Interestingly, the animals did not have a preference in mixed effect combination where horizontal and vertical openings came in different sizes. Both groups overall avoided circular opening. This is probably due to the fact that to go through a circular opening the subjects had to jump with their hind legs, which poses a risk of hitting the brim and would therefore be a less desirable option. The exact reason why the subjects avoided the circular opening remains unclear. It would therefore be beneficial if future studies also included combinations where circular option is presented with medium and too small vertical and horizontal openings. Although, given that our subjects avoided the circular opening, if it is presented with a too small opening it might be perceived as an impossible choice, which will probably results in subjects not making a choice at all. It would however seem that shape and size are assessed separately, as the untrained animals retained their preferences for shape and size even when presented with mixed combinations of openings (combination number 11–18). This connection (or lack thereof) between size and shape should be studies in greater detail. Agility dogs, however, did not show preference of the horizontal openings in the mixed combinations. This is interesting as it suggests that the perception of shape and size interact with each other, which caused the subjects to choose at random when the openings differed in both shape and size.

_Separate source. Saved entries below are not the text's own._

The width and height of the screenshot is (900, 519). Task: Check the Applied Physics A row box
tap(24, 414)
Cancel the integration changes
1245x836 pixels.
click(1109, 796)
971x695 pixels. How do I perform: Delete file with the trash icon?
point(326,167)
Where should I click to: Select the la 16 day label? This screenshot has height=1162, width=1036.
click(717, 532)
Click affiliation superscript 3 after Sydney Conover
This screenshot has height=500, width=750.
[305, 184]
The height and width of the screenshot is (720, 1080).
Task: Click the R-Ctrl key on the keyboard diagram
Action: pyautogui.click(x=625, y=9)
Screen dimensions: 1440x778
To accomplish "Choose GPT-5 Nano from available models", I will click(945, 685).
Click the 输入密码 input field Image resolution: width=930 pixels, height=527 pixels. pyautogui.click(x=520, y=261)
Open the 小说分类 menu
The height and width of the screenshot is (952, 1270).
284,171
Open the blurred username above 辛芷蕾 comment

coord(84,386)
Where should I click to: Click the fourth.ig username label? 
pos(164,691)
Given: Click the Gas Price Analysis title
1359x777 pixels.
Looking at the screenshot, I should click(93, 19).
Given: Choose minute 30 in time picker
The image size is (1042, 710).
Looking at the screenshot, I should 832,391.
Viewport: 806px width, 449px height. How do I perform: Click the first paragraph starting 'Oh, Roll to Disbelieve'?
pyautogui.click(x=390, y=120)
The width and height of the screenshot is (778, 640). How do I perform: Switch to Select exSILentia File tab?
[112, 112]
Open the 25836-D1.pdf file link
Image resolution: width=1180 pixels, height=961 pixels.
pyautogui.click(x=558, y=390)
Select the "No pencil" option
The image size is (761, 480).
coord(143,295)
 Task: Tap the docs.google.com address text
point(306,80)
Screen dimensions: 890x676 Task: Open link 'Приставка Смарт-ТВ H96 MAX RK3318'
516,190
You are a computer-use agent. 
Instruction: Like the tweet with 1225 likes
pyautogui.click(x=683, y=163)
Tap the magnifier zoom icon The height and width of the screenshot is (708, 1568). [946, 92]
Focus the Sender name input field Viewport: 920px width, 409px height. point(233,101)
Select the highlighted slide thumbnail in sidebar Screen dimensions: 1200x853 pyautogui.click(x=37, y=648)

Finally, the effect of age on the first opening attempted in Comparison 3 (Horizontal openings) is likely coincidental, as we found no effect of age in other comparisons and no effect of age when approaching or walking through an opening in Comparison 3. Similarly, the effect of sex on latency to approach in comparison 3 is likely a coincidence too. The finding that the younger and older dogs took longer to reach the reward in Comparisons 1 and 4 probably has nothing to do with size or shape perception. Most likely explanation is that younger dogs were more explorative or distracted, while the older dogs simply walked slower. Since all of our subjects were adults, we did not expect age to have any effect on perception of shape and size, as they are already fully-grown and the mental image of their bodies should have already been fully formed. Future studies could focus on the effect of age on size and shape perception to investigate the matter further.